La salle était vieille et haute. Partout brûlaient des petites chandelles vertes et roses dans les chandeliers d’étain minuscules. Contre les murs, les petites glaces rondes paraissaient des pièces de monnaie changées en miroirs. On ne reconnaissait les poupées d’entre les enfants que par leur immobilité. Car elles restaient assises dans leurs fauteuils, ou se coiffaient, les bras levés, devant de petites toilettes, ou elles étaient déjà couchées, le drap ramené jusqu’au menton, dans leurs petits lits de cuivre. Et le sol était jonché de la fine mousse verte qu’on met dans les bergeries de bois.

Il semblait que cette maison fût une prison ou un hôpital. Mais une prison où on enfermait des innocents pour les empêcher de souffrir, un hôpital où on guérissait du travail de la vie. Et Monelle était la geôlière et l’infirmière.

La petite Monelle regardait jouer les enfants. Mais elle était très pâle. Peut-être avait-elle faim.

— De quoi vivez-vous, Monelle ? lui dis-je tout à coup.

Et elle me répondit simplement :

— Nous ne vivons de rien. Nous ne savons pas.

Aussitôt elle se prit à rire. Mais elle était très faible.

Et elle s’assit au pied du lit d’un enfant qui était malade. Elle lui tendit une des petites bouteilles blanches, et resta longtemps penchée, les lèvres entrouvertes.

 

Il y avait des enfants qui dansaient une ronde et qui chantaient à voix claire. Monelle leva un peu la main, et dit :

— Chut !

Puis elle parla, doucement, avec ses petites paroles. Elle dit :

— Je crois que je suis malade. Ne vous en allez pas. Jouez autour de moi. Demain, une autre ira chercher de beaux jouets. Je resterai avec vous. Nous nous amuserons sans faire de bruit. Chut ! Plus tard, nous jouerons dans les rues et dans les champs, et on nous donnera à manger dans toutes les boutiques. Maintenant on nous forcerait à vivre comme les autres. Il faut attendre. Nous aurons beaucoup joué.

Monelle dit encore :

— Aimez-moi bien. Je vous aime tous.

Puis elle parut s’endormir près de l’enfant malade.
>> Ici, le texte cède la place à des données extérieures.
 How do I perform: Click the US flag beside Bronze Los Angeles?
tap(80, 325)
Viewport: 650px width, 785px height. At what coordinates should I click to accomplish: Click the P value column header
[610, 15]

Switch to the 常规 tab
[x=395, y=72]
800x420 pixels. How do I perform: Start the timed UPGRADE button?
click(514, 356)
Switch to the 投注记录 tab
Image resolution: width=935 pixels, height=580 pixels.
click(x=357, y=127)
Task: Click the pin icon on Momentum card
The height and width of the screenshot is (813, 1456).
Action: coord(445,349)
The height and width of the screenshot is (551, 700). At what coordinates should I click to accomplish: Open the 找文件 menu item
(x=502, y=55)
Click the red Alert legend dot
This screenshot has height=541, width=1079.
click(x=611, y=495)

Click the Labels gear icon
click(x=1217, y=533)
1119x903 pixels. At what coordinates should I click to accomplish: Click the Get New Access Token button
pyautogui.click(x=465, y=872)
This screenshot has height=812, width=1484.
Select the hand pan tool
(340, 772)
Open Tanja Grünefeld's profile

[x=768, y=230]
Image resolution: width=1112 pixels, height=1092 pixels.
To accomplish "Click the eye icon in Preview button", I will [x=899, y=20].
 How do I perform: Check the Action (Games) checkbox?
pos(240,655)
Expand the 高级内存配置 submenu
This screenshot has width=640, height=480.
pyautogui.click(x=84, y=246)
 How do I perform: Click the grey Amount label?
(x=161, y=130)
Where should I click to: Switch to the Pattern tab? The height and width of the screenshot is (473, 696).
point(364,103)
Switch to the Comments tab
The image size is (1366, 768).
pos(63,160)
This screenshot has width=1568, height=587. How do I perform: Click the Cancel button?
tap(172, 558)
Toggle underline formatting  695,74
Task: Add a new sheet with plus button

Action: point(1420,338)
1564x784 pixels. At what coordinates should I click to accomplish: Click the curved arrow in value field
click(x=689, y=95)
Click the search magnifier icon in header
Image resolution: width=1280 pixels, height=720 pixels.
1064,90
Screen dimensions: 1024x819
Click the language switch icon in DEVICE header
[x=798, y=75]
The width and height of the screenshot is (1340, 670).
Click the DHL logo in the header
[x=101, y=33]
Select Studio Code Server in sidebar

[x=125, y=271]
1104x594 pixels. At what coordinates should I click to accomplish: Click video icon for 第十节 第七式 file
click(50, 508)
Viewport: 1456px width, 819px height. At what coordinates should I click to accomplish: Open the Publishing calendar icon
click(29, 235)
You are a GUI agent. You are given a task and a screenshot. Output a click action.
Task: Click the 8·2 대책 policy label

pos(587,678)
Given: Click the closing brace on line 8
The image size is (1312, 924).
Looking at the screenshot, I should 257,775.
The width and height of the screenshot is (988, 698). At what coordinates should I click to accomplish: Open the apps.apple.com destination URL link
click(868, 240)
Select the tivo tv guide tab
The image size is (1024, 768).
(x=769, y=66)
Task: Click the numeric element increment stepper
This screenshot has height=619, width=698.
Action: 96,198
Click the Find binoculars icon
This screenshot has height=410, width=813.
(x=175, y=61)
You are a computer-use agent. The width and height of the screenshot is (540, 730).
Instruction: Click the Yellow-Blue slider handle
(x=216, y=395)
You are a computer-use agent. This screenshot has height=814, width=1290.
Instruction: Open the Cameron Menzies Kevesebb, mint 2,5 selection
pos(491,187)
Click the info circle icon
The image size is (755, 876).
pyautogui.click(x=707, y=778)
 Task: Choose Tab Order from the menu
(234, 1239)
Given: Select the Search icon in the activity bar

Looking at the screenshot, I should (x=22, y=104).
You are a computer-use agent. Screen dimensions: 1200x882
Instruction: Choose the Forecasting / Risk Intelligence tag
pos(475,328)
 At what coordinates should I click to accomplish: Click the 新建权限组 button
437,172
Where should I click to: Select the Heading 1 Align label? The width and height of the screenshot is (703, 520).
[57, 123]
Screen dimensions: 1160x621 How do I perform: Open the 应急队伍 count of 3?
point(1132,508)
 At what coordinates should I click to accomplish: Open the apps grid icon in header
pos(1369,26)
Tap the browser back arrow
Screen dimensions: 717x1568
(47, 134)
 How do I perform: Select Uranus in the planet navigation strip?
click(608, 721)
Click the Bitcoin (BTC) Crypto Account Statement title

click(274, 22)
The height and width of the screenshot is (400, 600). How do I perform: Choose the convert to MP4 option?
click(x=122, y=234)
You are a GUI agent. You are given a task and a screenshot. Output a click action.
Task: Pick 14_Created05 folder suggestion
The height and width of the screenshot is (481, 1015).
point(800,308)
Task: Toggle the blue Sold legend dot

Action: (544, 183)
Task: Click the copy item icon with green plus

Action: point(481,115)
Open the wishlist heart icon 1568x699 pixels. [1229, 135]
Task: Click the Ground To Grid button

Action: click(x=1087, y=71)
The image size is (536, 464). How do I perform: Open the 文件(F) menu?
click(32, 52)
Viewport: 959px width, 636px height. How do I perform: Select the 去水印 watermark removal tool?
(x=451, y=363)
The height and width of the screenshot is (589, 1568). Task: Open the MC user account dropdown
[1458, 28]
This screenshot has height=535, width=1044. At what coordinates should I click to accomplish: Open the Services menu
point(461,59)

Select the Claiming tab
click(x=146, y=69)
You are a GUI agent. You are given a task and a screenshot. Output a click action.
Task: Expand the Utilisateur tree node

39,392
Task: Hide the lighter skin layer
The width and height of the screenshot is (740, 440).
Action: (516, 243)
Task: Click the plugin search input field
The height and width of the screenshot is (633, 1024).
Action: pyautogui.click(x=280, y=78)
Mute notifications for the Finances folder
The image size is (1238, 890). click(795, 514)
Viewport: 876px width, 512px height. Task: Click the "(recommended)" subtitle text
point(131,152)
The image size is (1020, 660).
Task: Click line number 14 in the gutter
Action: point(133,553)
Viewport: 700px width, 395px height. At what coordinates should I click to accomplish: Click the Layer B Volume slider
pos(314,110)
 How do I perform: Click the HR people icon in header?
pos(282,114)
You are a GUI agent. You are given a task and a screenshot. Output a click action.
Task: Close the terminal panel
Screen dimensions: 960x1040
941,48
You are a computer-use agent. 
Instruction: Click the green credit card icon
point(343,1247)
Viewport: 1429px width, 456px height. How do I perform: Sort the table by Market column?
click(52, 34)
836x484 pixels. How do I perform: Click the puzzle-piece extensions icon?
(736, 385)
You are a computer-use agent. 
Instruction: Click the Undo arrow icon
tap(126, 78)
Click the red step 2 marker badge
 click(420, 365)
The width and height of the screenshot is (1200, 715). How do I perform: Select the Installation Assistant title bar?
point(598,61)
Tous les autres enfants la regardaient, la tête avancée.

Il y eut une petite voix tremblante qui dit faiblement : « Monelle est morte. » et il se fit un grand silence.

Les enfants apportèrent autour du lit les petites chandelles allumées. Et, pensant qu’elle dormait peut-être, ils rangèrent devant elle, comme pour une poupée, de petits arbres vert clair taillés en pointe et les placèrent parmi les moutons de bois blanc pour la regarder. Ensuite ils s’assirent et la guettèrent. Un peu de temps après, l’enfant malade, sentant que la joue de Monelle devenait froide, se mit à pleurer.